On a vu qu’une partie notable de celui-ci était provoquée par le SO2, mais d’où provient-il sachant que l’atmosphère primaire de Vénus ne devait contenir que du CO2 et H2O ? Vénus a connu un volcanisme très actif il y a quelques centaines de milliers d’années, mais si les éruptions ont cessé, la concentration de SO2 dans l’atmosphère devrait baisser car le SO2 va se recombiner avec les roches de surface pour former des sulfates, et l’effet de serre va diminuer. Vénus express peut nous fournir des indices sur un tel processus, en mesurant la concentration du SO2 dans la basse atmosphère et en recherchant les signes d’une activité volcanique (points chauds) grâce à ses spectromètres PFS et VIRTIS.
3- Comment expliquer le régime des vents sur Vénus ?
La pression au sol sur Vénus est énorme : l´équivalent de 92 atmosphères terrestres. Cependant la vitesse des vents au sol mesurée par les sondes Venera est faible.
Par contre on sait que les vents d’altitude font le tour de Vénus en 5 jours. Ils vont d’Ouest en Est, dans le même sens rétrograde (celui des aiguilles d’une montre) que sa rotation. Le maximum de vitesse des vents est atteint vers 65 Km d’altitude avec des pointes vers 540 Km/H à l’Equateur. Vénus Express doit permettre de vérifier l’hypothèse que ce sont les contrastes thermiques (causés par la très lente rotation) entre des masses d’air situées du côté jour de la planète surchauffé et du côté nuit très froid qui sont à l’origine de cette « superrotation » des vents d’altitude si particulière dans le système solaire.

La couverture nuageuse en altitude vue en UV par Hubble en 1995 (L. Esposito (University of Colorado, Boulder, NASA)
Vénus Express doit aussi étudier le mode de fonctionnement de la circulation globale sur Vénus, puisque des déplacements méridiens se produisent comme sur Terre le long de cellules de Hadley, permettant l’égalisation des températures. On a par ailleurs observé que 2 énormes vortex effectuent au dessus des pôles une rotation assez complexe (en 3 jours terrestres pour celui du pôle Nord).
4- Quelle est la chimie atmosphérique dans la troposphère (entre 0 et 100 Km d’altitude) ?
Vénus Express va mesurer la composition des différentes couches atmosphériques et le cycle des constituants mineurs comme SO2 ou H2O qui jouent un grand rôle dans la chimie atmosphérique.

Vers 60 Km existe une épaisse couche de nuages jaunâtres de 20 Km d’épaisseur qui gênent les observations et intéressent particulièrement les scientifiques car sa partie supérieure est constituée de gouttelettes d’acide sulfurique en suspension formées par un processus déjà connu (photolyse de CO2 et de H2O par les UV).
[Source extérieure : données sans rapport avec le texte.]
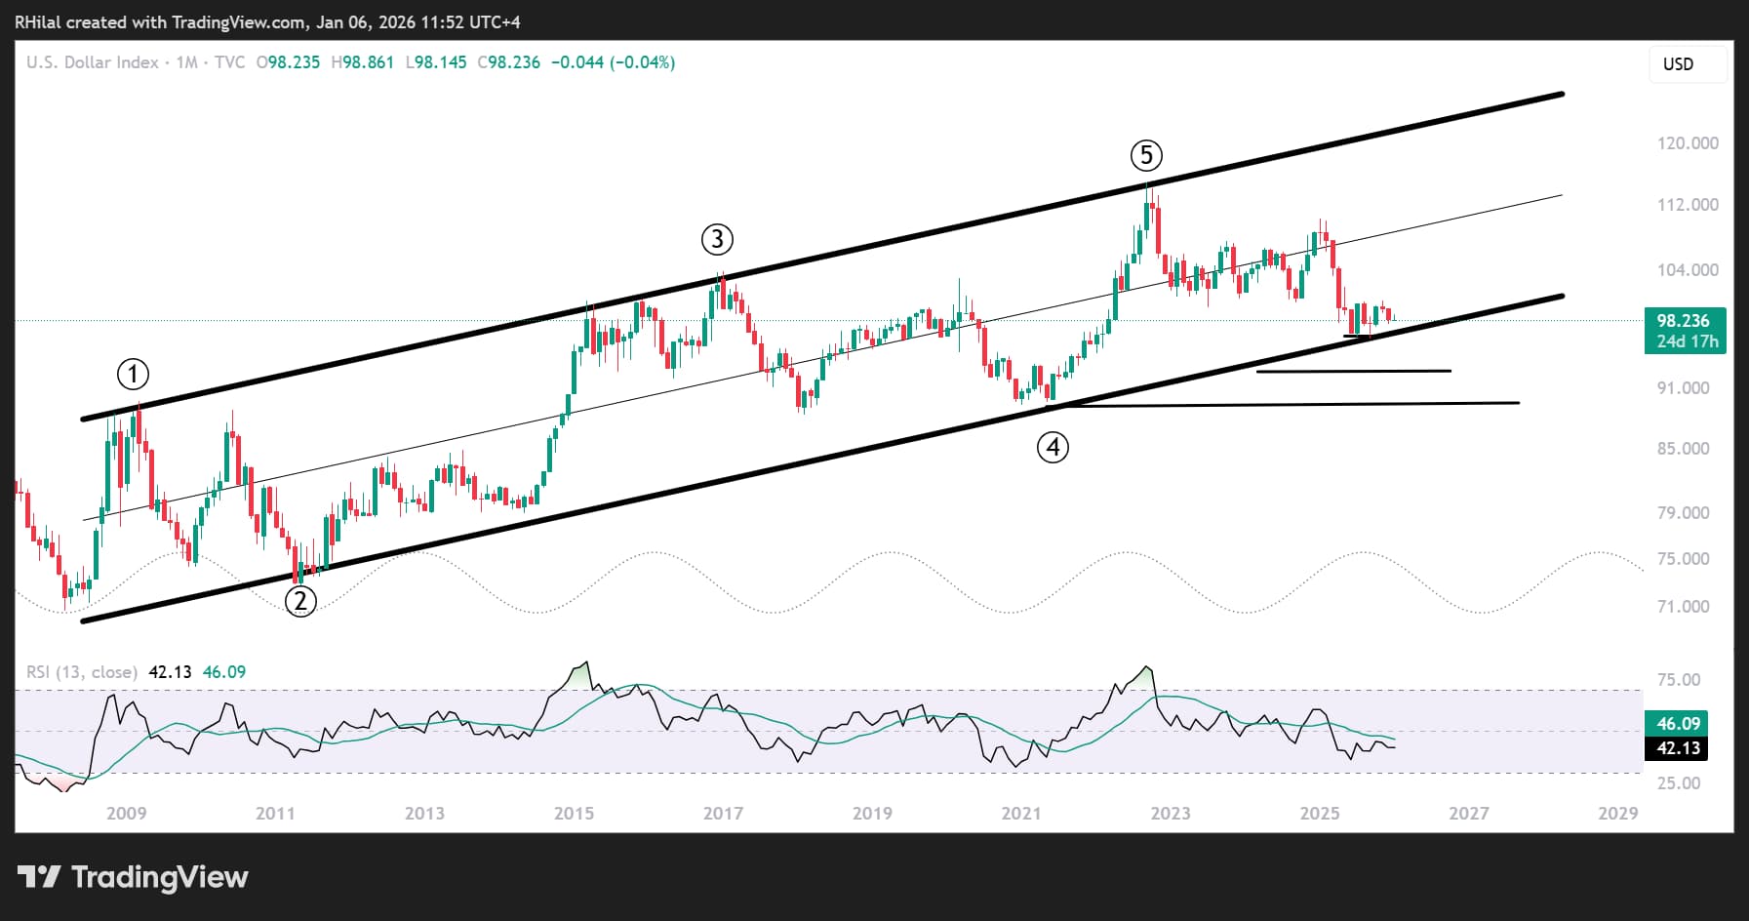1749x921 pixels.
Task: Click the TradingView wordmark text
Action: 160,877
Vénus Express doit établir la 1ère carte de la composition de la basse atmosphère (PFS). On ignore beaucoup de la chimie qui y prévaut, même si on pense que la décomposition de l’acide sulfurique au contact des très chaudes températures de la surface est le processus dominant dans les basses couches. Il faudra aussi déterminer l’origine de la grande quantité de particules fixes qui s’y trouvent…
De 60 à 110 Km (moyenne atmosphère) une quantité importante de CO est formée par photodissociation du CO2. C’est pareil pour H2S => acide sulfurique. Les données précises de Vénus Express permettront l’étude du cycle chimique de ces éléments.
De la très haute atmosphère (stratosphère) on sait peu de choses. Pourquoi la haute atmosphère d’une planète si proche du soleil a t’elle une température si basse alors qu’elle est si proche du soleil ? Il semblerait que l’absorption des UV par la stratosphère de Vénus soit moins efficace que sur Terre, si bien qu’elle ne connaît pas le phénomène d’inversion du gradient thermique entre la basse et la haute atmosphère comme sur Terre.